GOV. DUKAKIS: We certainly are gonna have a lot to talk about as we move ahead. I must say however Mr. Ambassador that I’m not sure the remilitarization of Japan will create a culture that PM Rudd is talking about. We have a couple of people who I hope will make a comment or two to wrap things up. Let’s begin with
LING CHEN – (poor quality audio )
LLEWELLYN KING:(poor quality audio)
PRIME MINISTER KEVIN RUDD:60 seconds to respond to my good friend the Japanese ambassador. One is on Xi Jinping and Abe in Beijing my belief is that they will certainly meet, whether they agree on a future summit is a separate question. I think the temperature is, by mutual design, coming down because they realize the risks both economic and political allowing it not to get out of control. My second response is, and where I think we disagree with you ambassador, is not to try a new regional institutional approach. Bilateral mechanisms are failing across Asia. Therefore, the rest of Asia does not want to find its security ultimately exclusively hostage to the dynamics of the Sino-Japanese relationship. As a consequence, you can build other trust mechanisms by having us focus on a common regional future. Some of the building blocks are there. I would certainly welcome Japan becoming engaged with the evolution of such a regional institution.
AMBASSADOR ICHIRO FUJISAKI: Sorry Mr. PM I totally agree with you. I said we should not make an institution which would exclude China, we would have to start thinking about multilateralized institutions with China in the future, not maybe right now. Second Abe and Xi Jinping I think they’ll meet aswell and I think It’s very good, it’s better than not meeting. But we should not have too many expectations that it will solve all issues.
GOV DUKAKIS: Let me wrap up what has been a fascinating evening by simply saying based on my own experience , excluding anybody is usually a mistake if you’re thinking about bringing people together. As John Maynard Keynes once said (inaudible) having celebrated my 80th birthday we should not wait years to bring China into this process. I think we have in fact figured out we have to right now. In any event I think it sets the stage for our next conference in November. I want to say thank you to all of you both here and around the world for participating with us. Kevin thank you for giving us the conceptual framework to dig into and a special thanks to Tuan Nguyen for making all this happen. Thank you all very much.

DATASET EXTRACT:
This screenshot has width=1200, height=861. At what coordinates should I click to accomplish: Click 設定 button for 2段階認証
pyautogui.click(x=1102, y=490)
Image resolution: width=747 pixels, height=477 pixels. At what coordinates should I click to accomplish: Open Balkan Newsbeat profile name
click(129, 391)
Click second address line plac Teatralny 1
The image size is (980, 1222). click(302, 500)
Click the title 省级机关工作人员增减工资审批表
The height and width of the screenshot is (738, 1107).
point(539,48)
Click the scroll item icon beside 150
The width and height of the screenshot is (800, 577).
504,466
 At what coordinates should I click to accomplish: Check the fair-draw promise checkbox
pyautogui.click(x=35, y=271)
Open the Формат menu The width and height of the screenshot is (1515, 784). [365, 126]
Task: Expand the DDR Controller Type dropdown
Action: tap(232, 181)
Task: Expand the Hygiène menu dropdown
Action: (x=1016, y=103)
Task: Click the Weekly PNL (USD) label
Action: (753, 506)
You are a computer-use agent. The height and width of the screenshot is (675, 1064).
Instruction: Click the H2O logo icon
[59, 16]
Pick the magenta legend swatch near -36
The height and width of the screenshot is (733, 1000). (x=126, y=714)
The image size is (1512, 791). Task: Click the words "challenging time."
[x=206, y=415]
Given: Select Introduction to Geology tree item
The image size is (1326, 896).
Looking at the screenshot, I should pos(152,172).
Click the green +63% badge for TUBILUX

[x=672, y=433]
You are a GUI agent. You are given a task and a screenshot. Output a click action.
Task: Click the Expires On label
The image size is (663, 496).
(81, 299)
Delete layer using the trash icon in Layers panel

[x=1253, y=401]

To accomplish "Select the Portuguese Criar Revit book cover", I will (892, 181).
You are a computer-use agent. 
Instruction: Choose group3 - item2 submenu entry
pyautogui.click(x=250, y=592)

PROMPT A: Translate this sentence from the panel transcript into Spanish: "Bilateral mechanisms are failing across Asia."
PROMPT B: Print the stretch of the entries from the line that contains "You are a GUI" through the end of the entries, including both ends.

WRITTEN SOLUTION A: Los mecanismos bilaterales están fallando en toda Asia.

WRITTEN SOLUTION B:
You are a GUI agent. You are given a task and a screenshot. Output a click action.
Task: Click the Expires On label
The image size is (663, 496).
(81, 299)
Delete layer using the trash icon in Layers panel

[x=1253, y=401]

To accomplish "Select the Portuguese Criar Revit book cover", I will (892, 181).
You are a computer-use agent. 
Instruction: Choose group3 - item2 submenu entry
pyautogui.click(x=250, y=592)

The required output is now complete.